» **Exercise material**:
+-------+

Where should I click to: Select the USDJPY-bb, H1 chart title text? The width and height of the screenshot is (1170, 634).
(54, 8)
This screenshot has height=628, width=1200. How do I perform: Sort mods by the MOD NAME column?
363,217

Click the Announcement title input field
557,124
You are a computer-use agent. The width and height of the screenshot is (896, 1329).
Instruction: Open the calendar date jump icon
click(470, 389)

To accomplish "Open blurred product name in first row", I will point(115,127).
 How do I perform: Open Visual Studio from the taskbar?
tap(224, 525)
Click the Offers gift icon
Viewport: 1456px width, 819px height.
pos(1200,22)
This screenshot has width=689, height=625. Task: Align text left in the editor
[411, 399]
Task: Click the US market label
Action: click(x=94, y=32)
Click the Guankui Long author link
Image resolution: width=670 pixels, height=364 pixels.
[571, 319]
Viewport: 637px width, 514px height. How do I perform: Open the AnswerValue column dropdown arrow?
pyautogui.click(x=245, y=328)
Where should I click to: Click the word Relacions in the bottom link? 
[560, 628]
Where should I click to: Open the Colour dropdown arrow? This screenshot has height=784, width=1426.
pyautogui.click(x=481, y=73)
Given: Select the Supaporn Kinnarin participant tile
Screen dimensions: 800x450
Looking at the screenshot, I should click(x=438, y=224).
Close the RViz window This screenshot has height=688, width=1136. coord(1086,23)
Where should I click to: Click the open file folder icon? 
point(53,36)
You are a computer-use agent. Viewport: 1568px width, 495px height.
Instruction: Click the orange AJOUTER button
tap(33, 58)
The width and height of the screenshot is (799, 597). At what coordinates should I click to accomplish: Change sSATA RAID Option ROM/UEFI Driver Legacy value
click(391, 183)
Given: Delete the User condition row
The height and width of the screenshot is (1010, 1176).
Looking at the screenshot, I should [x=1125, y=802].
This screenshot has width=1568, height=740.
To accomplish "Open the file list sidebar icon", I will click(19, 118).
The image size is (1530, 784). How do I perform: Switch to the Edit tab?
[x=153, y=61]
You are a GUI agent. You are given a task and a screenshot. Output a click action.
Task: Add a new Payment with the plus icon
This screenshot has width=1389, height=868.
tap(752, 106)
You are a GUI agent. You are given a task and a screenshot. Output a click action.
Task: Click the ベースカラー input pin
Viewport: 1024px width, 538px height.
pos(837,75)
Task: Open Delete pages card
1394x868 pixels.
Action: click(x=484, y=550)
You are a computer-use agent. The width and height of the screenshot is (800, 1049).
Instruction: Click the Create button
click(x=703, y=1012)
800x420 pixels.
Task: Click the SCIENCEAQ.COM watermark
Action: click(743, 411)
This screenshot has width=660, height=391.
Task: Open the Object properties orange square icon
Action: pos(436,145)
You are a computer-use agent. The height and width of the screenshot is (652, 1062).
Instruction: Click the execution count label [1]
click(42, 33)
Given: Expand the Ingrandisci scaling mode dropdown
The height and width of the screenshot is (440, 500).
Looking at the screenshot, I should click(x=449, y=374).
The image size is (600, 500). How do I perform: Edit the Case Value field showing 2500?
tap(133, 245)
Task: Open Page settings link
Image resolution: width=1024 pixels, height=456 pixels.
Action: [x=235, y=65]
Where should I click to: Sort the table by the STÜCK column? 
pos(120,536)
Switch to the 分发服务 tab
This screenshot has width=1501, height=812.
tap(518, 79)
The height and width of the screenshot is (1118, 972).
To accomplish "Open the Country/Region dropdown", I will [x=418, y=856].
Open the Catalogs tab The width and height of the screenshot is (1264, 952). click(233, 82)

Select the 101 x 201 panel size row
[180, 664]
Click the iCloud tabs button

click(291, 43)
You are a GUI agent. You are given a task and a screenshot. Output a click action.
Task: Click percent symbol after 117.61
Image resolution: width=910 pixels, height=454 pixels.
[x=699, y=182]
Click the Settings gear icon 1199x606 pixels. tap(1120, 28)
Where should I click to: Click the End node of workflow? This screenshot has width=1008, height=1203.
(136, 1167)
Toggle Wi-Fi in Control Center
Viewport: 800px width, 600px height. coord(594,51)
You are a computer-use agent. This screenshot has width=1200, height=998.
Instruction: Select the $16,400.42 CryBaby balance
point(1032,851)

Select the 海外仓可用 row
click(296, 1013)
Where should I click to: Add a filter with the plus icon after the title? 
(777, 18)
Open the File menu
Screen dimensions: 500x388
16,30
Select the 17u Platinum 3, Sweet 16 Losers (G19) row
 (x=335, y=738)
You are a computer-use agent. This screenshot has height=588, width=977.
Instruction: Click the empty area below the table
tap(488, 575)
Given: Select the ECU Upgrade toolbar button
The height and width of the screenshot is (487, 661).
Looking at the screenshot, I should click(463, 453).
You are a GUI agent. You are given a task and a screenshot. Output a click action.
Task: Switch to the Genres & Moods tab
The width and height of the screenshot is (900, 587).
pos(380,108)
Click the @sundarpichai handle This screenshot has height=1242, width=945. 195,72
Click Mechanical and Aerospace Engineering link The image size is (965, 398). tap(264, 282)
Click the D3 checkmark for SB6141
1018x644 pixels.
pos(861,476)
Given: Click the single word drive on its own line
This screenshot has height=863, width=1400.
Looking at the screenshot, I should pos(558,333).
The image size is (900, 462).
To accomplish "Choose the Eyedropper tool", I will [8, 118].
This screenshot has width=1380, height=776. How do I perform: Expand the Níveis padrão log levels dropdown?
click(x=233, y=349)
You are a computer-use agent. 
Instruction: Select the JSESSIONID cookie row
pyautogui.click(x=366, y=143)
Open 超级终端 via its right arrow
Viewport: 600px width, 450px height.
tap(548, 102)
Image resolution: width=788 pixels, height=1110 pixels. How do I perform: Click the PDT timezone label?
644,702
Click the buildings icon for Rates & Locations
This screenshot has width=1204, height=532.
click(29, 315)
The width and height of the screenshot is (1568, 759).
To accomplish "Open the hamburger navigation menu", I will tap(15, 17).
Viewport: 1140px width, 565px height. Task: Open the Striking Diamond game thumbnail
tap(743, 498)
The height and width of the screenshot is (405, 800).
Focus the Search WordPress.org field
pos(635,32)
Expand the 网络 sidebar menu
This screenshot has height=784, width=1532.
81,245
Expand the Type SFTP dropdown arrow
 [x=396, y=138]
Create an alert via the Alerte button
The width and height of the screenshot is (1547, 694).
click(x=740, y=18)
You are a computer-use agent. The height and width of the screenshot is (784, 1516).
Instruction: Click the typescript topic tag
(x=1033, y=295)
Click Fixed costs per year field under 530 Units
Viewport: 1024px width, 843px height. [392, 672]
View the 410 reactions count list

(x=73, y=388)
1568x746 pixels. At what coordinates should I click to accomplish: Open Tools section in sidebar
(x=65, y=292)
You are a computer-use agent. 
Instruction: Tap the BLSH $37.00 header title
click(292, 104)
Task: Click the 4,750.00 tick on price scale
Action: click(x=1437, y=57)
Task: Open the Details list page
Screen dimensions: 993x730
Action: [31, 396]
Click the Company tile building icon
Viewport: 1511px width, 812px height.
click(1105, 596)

+-------+

» **What to work on**:
Look through the entries above; copy each line where the string "will" appears.

» **Solution to this task**:
To accomplish "Open blurred product name in first row", I will point(115,127).
To accomplish "Open the file list sidebar icon", I will click(19, 118).
To accomplish "Open the Country/Region dropdown", I will [x=418, y=856].
To accomplish "Choose the Eyedropper tool", I will [8, 118].
To accomplish "Open the hamburger navigation menu", I will tap(15, 17).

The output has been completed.